* [Assignment]:
Look through the data below and, wherever a line carries the word "link", please copy that line.

Stored data:

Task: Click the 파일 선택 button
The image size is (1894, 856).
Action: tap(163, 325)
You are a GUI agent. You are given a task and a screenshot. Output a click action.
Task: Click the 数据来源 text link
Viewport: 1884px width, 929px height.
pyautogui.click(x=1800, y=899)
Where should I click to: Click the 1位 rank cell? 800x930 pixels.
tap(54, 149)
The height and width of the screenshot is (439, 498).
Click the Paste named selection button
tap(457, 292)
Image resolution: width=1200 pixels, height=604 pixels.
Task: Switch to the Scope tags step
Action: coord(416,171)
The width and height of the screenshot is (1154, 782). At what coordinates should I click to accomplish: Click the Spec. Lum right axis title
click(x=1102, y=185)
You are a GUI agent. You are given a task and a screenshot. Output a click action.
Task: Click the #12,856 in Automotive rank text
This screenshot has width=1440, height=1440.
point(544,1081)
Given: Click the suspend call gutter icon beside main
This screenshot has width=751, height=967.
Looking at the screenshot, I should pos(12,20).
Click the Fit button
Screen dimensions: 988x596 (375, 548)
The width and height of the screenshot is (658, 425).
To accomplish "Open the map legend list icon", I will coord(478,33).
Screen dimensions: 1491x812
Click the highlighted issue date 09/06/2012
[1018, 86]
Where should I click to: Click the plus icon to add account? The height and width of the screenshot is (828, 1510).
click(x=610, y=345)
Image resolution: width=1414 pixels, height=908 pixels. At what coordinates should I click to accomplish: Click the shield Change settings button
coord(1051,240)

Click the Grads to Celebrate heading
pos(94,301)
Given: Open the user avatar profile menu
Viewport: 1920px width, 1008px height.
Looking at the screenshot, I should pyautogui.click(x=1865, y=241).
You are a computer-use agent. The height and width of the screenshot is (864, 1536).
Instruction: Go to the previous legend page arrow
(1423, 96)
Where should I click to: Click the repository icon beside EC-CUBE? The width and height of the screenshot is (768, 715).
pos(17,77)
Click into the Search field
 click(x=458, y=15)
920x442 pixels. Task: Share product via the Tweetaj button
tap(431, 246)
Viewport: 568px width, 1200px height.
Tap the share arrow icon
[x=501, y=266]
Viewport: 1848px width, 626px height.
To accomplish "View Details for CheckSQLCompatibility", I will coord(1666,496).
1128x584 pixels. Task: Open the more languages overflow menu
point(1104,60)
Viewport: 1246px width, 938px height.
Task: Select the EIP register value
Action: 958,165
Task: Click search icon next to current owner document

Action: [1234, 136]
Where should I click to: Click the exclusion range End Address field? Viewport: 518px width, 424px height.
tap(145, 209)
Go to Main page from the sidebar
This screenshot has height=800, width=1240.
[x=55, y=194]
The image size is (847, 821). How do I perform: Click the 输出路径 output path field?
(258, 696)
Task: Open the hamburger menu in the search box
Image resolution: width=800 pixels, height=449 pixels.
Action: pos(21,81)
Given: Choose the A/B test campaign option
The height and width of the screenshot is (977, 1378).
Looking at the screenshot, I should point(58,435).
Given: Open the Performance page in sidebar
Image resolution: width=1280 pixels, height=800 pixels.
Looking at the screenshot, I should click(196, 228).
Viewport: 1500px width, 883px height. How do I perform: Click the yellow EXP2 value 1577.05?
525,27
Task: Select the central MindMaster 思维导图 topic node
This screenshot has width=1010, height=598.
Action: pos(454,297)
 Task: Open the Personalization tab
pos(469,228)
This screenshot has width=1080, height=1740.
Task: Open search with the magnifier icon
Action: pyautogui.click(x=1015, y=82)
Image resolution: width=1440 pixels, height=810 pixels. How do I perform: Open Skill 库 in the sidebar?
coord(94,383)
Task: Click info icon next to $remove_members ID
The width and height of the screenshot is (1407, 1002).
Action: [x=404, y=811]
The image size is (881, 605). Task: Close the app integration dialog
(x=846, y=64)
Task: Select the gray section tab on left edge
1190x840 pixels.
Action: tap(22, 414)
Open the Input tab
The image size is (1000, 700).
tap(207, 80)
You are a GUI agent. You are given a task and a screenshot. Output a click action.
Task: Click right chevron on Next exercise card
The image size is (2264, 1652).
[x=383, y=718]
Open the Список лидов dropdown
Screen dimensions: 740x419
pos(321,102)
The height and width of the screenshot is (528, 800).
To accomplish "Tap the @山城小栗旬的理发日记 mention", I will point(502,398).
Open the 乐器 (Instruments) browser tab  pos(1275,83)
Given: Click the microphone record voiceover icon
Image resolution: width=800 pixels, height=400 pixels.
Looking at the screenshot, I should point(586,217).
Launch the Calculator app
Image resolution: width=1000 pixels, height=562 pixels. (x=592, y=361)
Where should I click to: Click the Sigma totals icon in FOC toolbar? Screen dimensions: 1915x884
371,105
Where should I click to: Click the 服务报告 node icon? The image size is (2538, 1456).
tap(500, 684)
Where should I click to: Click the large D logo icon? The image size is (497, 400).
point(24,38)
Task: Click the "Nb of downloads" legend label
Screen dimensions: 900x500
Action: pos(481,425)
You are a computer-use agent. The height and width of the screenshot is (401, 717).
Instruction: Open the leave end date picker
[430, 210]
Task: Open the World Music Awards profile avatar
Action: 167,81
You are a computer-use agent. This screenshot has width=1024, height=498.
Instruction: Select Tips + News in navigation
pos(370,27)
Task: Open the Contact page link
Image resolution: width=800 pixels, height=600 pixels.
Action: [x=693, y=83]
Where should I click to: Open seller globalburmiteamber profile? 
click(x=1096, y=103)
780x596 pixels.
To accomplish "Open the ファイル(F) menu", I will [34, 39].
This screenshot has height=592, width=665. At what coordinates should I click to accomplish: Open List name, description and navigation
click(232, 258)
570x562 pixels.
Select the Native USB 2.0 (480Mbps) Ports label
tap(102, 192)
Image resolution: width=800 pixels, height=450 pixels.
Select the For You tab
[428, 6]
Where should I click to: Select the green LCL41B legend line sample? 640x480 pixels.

* [Task result]:
Task: Click the 数据来源 text link
Task: Open the Contact page link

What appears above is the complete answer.